Rest in peace: Opportunity the Mars rover


Alexys Sciatto '19, Reporter

“My battery is low and it’s getting dark,” were the last words transmitted from the Mars rover named Opportunity before it passed away.

On Feb 13, 2019, after more than 14 years of wandering and collecting data and photos on Mars, the robot passed away. A dust storm invaded the skies of Mars last summer in June. The dust storm blocked the rover’s solar panels, making Opportunity unable to generate enough power to keep it “alive”. The storm had silenced Opportunity for months on end, NASA tried many times to contact the rover but received no messages confirming that they were received by the robot.

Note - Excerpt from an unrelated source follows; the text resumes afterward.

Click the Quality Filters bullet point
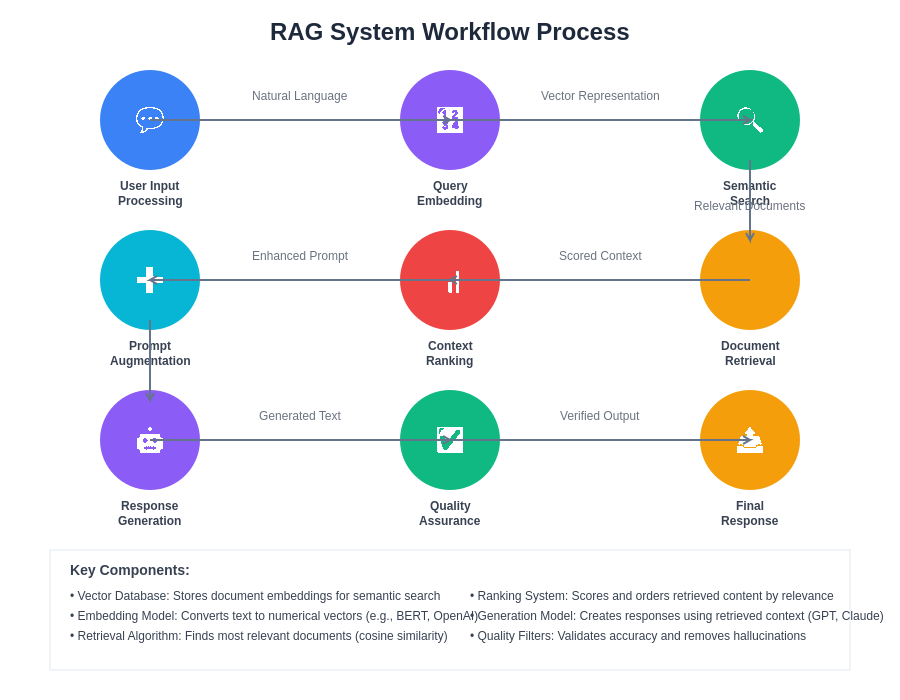The image size is (900, 700). tap(638, 636)
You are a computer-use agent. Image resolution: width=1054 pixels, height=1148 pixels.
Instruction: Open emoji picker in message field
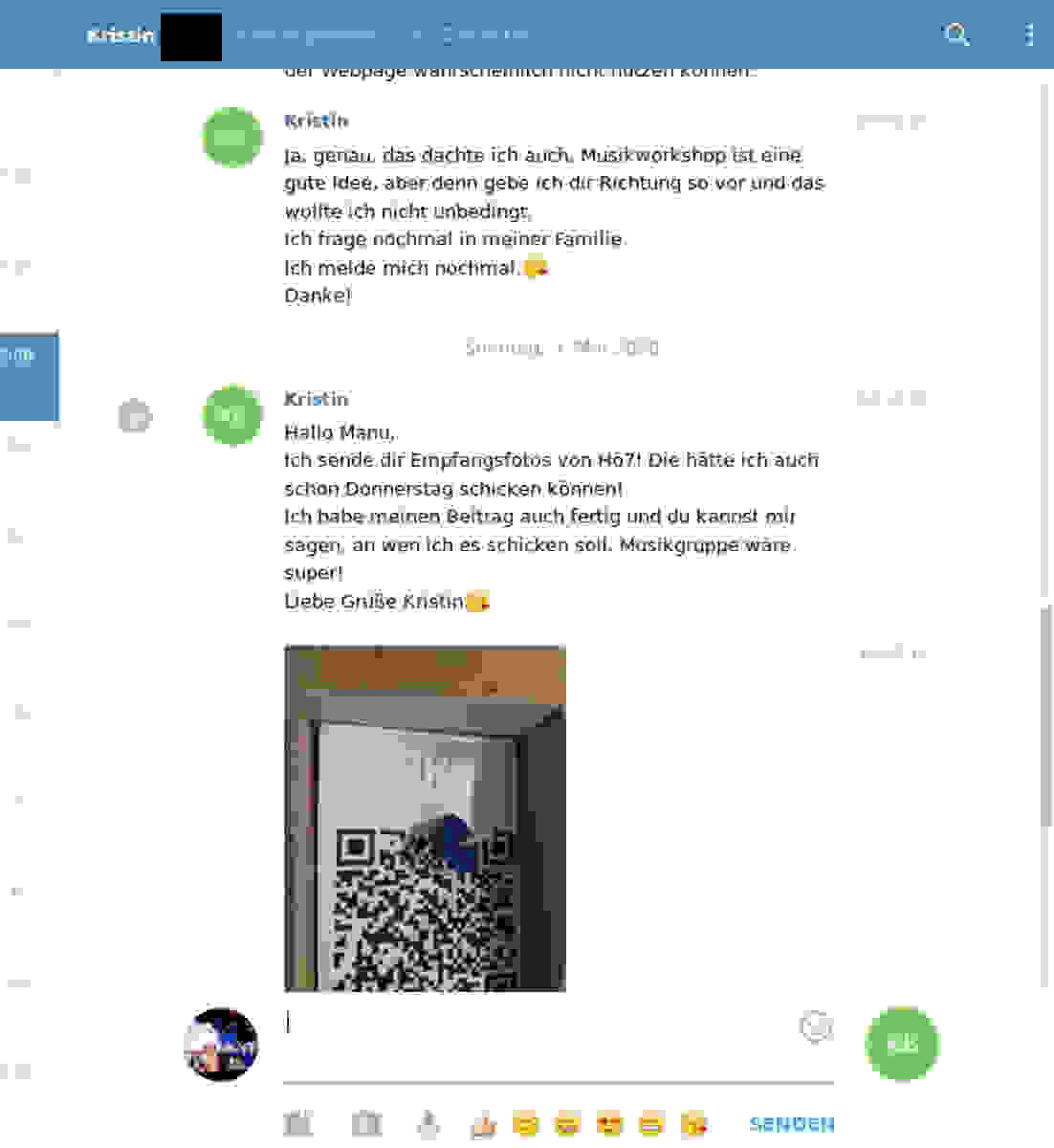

During the rover’s final days, NASA played music in the hopes that it would react to it, therefore waking up. You can find a playlist of what they played on Spotify called “Opportunity, Wake Up!”. The last song it heard, the last message it heard at all, was Billie Holiday’s “I’ll Be Seeing You”.

Opportunity first landed on Mars on Jan 24, 2004. It was supposed to last for only 90 days, but it demolished that set lifespan by going 5,111 days on Mars. In those 5,111 days, Opportunity was able to travel over 28 miles, going 0.1118 mph, and photographed and returned over 217,000 images of the planet.

“I cry every night,” said senior Rose Hughes on her verbally ironic thoughts of the rover’s passing.

This heartbreaking news saddened everyone, from high school students to the scientists of NASA.

But why are people so upset at the “death” of an object that can’t truly die?

Why do we care so much about inanimate objects?

People tend to give human like qualities to nonhuman things. Robots are given personalities. People keep junk for the sake of memories and emotional value. Just take a look at the show Hoarders. Robots are given the same treatment. We give our objects names, genders, personalities, etc.

What’s the first thing someone does when they get a car? They come up with a name.

There are multiple students who have given their cars names, personalities, back stories, made up people whom they believe to have driven the car before the student got the car, etc.

We form connections with our machines. I have thanked Siri many times when following maps on my phone.

Could this unnecessary bonding with machines lead to their takeover?

When people picture what a robot takeover would look like, they think of machines working with force. But what if the population lets them?

Our robots have jobs already. Who’s to say robots won’t be built for jobs that would put them in charge of us? They’d be technically perfect for the role. They would poll the people and form opinions based on that, thus becoming literally the voice of the people.

More so than any person could be. Who wouldn’t vote for that after hearing a far better salesman than I pitch a charming and honest robot to the public?

We’ll make sure their batteries will be full, and then we’ll be in the dark.